Landgericht glaubt Ausführungen des Opfers aus Lichtenau
Haftstrafe für Vergewaltiger

Paderborn/Lichtenau( WB). Es sei ein Racheakt gewesen, dass seine Ex-Freundin ihn angezeigt habe, erklärte der 32-Jährige. Aber das Gericht glaubte ihm nicht. Für zwei Jahre und zehn Monate soll der Herdecker hinter Gitter – wegen Vergewaltigung.

Dienstag, 29.10.2019, 18:13 Uhr aktualisiert: 29.10.2019, 18:16 Uhr
Symbolbild. Foto: Jörn Hannemann
Symbolbild. Foto: Jörn Hannemann

Der 32-Jährige musste sich vor der 1. Großen Strafkammer des Landgerichts verantworten, weil er im Sommer 2016 seine gleichaltrige Freundin zum Sex gezwungen haben soll. Am zweiten Prozesstag am Dienstag machte der Angeklagte von der Gelegenheit Gebrauch, die Vorwürfe aus seiner Sicht zu schildern. Und die lautete: Es gab stets nur einvernehmlichen Sex zwischen ihm und der Lichtenauerin. Aber bei der Trennung im Oktober 2016 habe sie ihm an den Kopf geworfen: »Du wirst schon noch sehen, was Du davon hast«. Die später erfolgten Anzeigen – eine wegen Nötigung, eine spätere wegen der jetzt verhandelten Vergewaltigung – seien Racheakte gewesen.

Angeklagter nennt sich selbst einen »Lügenbaron«

Dass die Strafkammer dem 32-Jährigen das nicht glaubte, liegt auch ein bisschen an dem Drumherum, was der Angeklagte bot. Er räumte ein, tatsächlich »ein Lügenbaron« zu sein, immer wieder seinen Status, Herkunft und finanzielle Situation stark zu übertreiben, um sich interessant zu machen. Dass vor Gericht auch ein erneutes Lügengebäude zusammenbrechen würde, war nicht zu verhindern: Der 32-Jährige sprach mehrfach von einer psychischen Erkrankung, die er aber nicht näher beschreiben konnte oder wollte. »Eine seelische Störung ist sicher auszuschließen«, sagte hingegen der Psychiater Dr. Michael Hintersdorf. Wohl gebe es eine »impulsive Aggressivität«, die sich in Situationen entladen könne, in denen der Angeklagte in seinem Gefühl der eigenen Großartigkeit beeinträchtigt werde. Ansonsten sei der auffälligste Persönlichkeitszug jener, zu lügen, um Eindruck zu machen. An seiner Schuldfähigkeit ändere dies nichts.

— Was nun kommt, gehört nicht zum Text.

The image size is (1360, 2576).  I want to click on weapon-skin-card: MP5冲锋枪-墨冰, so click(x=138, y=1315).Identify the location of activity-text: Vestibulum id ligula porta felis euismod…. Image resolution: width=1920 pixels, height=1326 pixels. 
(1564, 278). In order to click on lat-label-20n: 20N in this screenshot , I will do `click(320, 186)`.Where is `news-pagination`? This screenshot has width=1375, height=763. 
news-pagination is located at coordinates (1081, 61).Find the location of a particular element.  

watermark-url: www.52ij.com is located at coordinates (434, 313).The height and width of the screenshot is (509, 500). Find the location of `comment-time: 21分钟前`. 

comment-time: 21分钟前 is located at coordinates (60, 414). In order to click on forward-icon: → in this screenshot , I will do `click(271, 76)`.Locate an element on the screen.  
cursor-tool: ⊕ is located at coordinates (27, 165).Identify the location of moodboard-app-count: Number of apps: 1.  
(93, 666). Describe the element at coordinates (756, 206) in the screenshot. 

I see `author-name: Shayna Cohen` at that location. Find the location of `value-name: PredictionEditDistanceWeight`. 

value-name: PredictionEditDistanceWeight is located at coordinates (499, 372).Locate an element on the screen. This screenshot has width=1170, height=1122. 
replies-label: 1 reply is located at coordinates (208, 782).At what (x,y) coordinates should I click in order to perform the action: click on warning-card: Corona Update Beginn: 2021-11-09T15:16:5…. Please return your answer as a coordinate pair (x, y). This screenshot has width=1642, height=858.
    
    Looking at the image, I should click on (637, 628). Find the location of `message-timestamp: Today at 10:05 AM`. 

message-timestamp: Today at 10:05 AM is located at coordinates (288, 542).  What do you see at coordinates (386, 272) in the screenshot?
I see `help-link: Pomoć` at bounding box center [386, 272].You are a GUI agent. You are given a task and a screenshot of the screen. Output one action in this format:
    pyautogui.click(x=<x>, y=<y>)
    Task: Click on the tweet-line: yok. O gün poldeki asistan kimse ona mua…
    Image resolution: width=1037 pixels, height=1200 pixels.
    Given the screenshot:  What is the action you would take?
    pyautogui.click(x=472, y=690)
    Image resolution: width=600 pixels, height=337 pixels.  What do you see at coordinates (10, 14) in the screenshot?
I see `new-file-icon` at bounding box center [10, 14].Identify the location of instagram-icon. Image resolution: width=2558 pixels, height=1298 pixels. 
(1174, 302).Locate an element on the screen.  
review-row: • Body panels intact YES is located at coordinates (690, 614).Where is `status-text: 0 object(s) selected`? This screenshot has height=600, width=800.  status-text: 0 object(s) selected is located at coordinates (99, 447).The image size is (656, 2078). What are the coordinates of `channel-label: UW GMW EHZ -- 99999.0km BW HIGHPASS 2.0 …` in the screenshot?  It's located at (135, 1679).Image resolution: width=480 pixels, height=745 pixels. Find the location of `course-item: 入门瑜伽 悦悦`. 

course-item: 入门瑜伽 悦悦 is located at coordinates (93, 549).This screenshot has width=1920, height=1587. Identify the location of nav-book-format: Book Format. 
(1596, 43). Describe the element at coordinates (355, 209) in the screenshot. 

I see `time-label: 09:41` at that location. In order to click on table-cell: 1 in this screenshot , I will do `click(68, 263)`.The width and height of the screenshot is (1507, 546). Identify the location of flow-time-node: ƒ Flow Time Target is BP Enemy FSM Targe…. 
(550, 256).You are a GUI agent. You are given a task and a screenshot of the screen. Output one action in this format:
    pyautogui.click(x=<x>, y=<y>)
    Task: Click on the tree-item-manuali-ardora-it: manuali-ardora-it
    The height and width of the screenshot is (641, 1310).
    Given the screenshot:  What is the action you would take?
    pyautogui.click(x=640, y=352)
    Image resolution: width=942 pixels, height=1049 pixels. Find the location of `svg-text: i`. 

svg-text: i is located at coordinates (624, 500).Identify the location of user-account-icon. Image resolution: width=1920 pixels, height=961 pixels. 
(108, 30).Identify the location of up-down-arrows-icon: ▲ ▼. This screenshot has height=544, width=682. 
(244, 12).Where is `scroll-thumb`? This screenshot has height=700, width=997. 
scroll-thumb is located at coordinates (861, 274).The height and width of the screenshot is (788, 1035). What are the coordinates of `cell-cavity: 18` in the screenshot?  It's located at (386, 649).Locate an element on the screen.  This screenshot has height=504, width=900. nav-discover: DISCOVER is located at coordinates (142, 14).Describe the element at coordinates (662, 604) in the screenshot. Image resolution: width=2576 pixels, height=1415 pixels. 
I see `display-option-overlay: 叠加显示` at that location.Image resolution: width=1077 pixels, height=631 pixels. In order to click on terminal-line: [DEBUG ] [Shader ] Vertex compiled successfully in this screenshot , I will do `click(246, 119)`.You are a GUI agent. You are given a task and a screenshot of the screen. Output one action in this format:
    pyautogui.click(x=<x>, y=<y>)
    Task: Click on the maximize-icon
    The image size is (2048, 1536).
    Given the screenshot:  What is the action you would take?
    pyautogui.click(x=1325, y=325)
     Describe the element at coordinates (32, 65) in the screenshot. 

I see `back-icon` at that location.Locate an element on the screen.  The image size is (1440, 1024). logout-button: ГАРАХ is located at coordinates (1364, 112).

Verteidigung will Freispruch

Die Anträge der Prozessparteien hätten gegensätzlicher nicht sein können. Die Verteidiger Bettina Birk und Andreas Schmidt forderten Freispruch – die Aussagen der Ex-Freundin seien geprägt von Widersprüchen und Erinnerungslücken, eine Vergewaltigung lasse sich nicht beweisen. Rechtsanwalt Thorsten Fust als Vertreter des Opfers beantragte »mindestens dreieinhalb Jahre«: Was der Angeklagte sage, passe nicht zusammen. »Ich ich frage mich, ob er es selbst glaubt«, sagte Fust.

Knapp darunter lag die Forderung von Staatsanwältin Melek Topkaya, deren Argumentation die Kammer schließlich folgte. Es gebe keinen Grund, den Schilderungen der 32-Jährigen nicht zu glauben, betonte Richter Eric Schülke: Nämlich dass der Angeklagte an jenem Nachmittag gegen den Willen der Lichtenauerin mit ihr Sex hatte – und sie dabei mit seinem Körpergewicht und seinen Händen fixiert habe. Zwei Jahre und zehn Monate soll der Herdecker hinter Gitter.